May, 2018. When I first heard this verse as a little girl, I piously thought that if I’d been an Israelite, I would never have complained about my lot. Indeed, I determined then and there to stop grumbling when I didn’t get my way. (I may have kept that vow for a whole day.)
Scott and I recently came back from a trip to the Israeli and Jordanian wilderness. After experiencing miles and miles of unrelenting drought and rocky mountains and heat, I have a new appreciation for why the Israelites complained. Of course my observation comes from the cushioned seat of an air-conditioned bus, but still . . . .

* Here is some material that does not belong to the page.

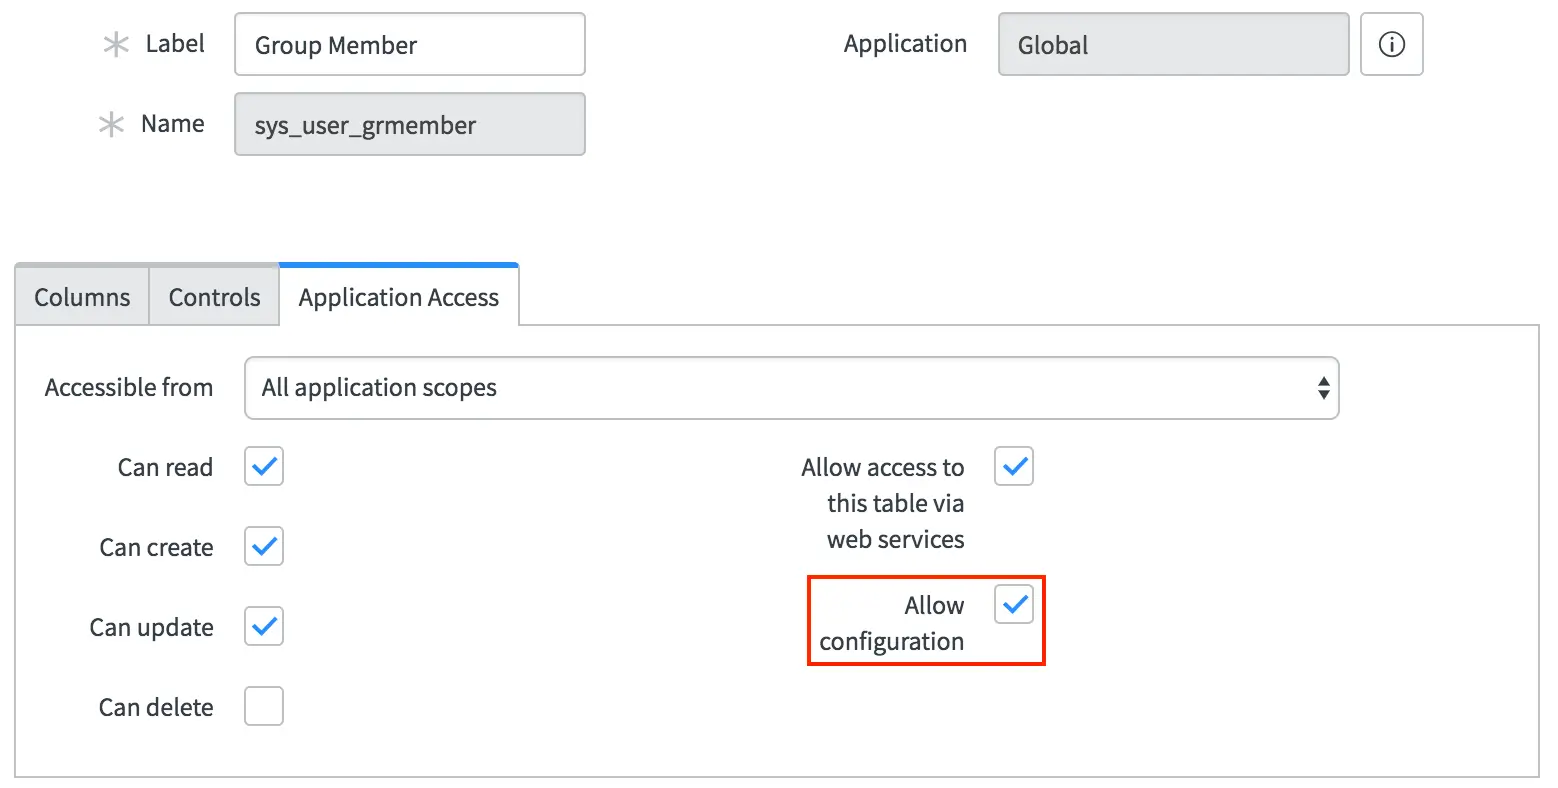Click the info icon beside Application field
1558x788 pixels.
pos(1391,44)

The Israelites were fed up. They were sick and tired of manna sandwiches, manna soup, and manna salads, and they lusted after their flavorful Egyptian dishes. They declared, “Now our soul (our strength) is dried up.” And no wonder! With only six inches of rain a year, where is there enough water in a desert for a million or more people? And so they wept and they complained to Moses. I can picture the little kids whining, “Are we there yet? I’m so tired, hot, and thirsty. My feet hurt.” And the moms, carrying their extra loads, not knowing how far they’d have to walk each day, worried about dehydration (they didn’t have ice-cold, bottled water provided by the bus driver).
The result? God’s fire burned the edges of the camp.

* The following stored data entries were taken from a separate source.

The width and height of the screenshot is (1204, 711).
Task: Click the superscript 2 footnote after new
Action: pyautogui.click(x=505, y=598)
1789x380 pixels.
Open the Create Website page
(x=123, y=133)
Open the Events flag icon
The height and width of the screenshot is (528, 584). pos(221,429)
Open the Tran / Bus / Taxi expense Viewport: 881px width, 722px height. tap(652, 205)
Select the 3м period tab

The people’s reaction? They cried out to Moses.
Moses’ response? He cried out to God. “Why? Why? Why? Where? I can’t. I’m not able. Kill me. The burden is too heavy.”
So what’s the difference between the words of the Israelites and the words of Moses? The difference is to whom they complained. Moses directed his words to God. The words were melodramatic, to be sure, but honest. His was not an attitude of lust and rejection of God’s provision. His were words of despair because he was carrying too heavy a burden and his knees were starting to buckle.
God’s response: He came to Moses’ aid. He had him choose 70 men to help carry the load.
And the fire in the camp subsided, and they named the place Kibroth-hattaava (the graves of sensuous desire) because they buried there the people who lusted and whose physical appetite caused them to sin.
Buried in the desert? I used to picture the Sinai Peninsula as gently rolling hills of silty, Sahara-like sand. But as we had to carefully watch our footing over rocky ground, I wondered aloud how the wanderers accomplished this feat. I still don’t have an answer.
Anyway, I came away with two thoughts: I have no right to judge another person’s struggles until I have walked 40 years in their dusty sandals. And second, what can I do when I find myself in the desert? Talk to God instead of whining to other people.